_PROBLEM_
Once you reach the line containing "The height and width of the screenshot is (976, 1232).", reproduce it and every later line exactly, through the end of the data.
--------------------------------
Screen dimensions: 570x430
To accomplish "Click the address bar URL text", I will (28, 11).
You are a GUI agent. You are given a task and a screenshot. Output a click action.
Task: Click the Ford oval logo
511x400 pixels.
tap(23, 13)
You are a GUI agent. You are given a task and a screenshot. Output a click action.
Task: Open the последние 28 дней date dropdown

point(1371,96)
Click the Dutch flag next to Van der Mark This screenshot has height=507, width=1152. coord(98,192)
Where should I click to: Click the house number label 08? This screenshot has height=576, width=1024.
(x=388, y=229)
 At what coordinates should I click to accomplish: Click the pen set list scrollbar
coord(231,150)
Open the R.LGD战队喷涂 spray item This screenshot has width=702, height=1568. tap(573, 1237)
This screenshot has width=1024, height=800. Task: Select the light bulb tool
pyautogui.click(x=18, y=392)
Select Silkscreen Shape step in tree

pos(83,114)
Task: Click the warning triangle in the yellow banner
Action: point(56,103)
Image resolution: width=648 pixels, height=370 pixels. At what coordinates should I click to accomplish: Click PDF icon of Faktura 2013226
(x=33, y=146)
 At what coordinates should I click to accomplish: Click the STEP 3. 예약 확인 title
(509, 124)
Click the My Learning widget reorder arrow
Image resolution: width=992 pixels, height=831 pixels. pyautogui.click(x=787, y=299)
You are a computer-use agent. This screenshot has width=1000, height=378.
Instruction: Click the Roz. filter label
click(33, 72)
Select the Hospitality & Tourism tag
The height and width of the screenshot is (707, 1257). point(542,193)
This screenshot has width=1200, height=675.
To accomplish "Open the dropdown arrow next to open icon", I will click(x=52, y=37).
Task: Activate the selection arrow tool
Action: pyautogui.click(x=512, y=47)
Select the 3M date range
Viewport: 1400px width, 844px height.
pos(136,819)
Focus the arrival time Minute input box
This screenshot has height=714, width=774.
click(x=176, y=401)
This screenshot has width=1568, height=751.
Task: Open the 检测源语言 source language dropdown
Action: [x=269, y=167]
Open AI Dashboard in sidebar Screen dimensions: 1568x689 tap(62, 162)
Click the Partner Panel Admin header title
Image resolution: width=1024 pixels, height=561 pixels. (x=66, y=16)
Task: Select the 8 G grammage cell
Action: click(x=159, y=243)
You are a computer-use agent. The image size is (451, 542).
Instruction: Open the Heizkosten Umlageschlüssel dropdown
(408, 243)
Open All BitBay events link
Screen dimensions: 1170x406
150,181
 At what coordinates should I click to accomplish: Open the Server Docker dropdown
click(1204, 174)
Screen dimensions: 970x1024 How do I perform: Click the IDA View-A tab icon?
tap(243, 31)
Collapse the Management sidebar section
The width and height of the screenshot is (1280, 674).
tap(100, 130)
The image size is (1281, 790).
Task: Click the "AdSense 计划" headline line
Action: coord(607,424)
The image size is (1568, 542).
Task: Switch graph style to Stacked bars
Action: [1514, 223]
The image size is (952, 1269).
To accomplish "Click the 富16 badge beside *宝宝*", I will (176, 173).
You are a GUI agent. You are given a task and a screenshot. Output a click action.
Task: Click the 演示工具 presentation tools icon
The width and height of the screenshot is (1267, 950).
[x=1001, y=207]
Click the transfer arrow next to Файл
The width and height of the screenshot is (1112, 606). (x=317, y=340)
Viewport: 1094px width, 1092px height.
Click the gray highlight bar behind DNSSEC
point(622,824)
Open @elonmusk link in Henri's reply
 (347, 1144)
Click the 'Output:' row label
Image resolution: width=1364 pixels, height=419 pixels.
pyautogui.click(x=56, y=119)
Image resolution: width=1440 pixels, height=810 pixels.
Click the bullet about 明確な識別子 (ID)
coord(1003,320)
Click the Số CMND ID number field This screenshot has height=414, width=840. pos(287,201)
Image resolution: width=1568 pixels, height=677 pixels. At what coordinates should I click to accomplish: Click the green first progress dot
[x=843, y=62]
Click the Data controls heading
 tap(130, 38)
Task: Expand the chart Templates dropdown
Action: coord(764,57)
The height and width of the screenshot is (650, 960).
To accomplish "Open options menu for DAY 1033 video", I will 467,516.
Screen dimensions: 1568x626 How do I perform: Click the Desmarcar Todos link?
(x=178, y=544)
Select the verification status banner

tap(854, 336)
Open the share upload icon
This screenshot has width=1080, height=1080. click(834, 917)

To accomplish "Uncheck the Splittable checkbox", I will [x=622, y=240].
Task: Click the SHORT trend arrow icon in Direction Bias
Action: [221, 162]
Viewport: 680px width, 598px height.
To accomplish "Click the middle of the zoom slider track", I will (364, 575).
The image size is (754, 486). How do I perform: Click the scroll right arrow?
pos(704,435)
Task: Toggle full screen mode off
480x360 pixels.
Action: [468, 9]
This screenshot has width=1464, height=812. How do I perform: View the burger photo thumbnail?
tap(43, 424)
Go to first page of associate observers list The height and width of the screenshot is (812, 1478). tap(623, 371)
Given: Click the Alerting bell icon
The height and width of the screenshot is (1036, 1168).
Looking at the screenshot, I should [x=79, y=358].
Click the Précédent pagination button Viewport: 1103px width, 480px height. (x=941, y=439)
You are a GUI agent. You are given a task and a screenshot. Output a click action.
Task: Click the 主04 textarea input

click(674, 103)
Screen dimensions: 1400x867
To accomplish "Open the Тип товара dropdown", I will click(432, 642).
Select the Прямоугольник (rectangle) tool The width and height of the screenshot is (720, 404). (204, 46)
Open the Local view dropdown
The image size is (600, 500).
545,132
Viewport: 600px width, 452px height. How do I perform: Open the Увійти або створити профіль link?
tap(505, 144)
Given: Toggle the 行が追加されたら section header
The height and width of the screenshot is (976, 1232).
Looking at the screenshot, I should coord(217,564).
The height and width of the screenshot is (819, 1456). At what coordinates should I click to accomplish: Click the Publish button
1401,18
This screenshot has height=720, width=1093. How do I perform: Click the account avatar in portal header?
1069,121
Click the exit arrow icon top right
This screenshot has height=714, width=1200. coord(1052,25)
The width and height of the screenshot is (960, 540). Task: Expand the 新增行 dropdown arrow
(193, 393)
--------------------------------
_SOLUTION FOR THIS TASK_
The height and width of the screenshot is (976, 1232).
Looking at the screenshot, I should coord(217,564).
The height and width of the screenshot is (819, 1456). At what coordinates should I click to accomplish: Click the Publish button
1401,18
This screenshot has height=720, width=1093. How do I perform: Click the account avatar in portal header?
1069,121
Click the exit arrow icon top right
This screenshot has height=714, width=1200. coord(1052,25)
The width and height of the screenshot is (960, 540). Task: Expand the 新增行 dropdown arrow
(193, 393)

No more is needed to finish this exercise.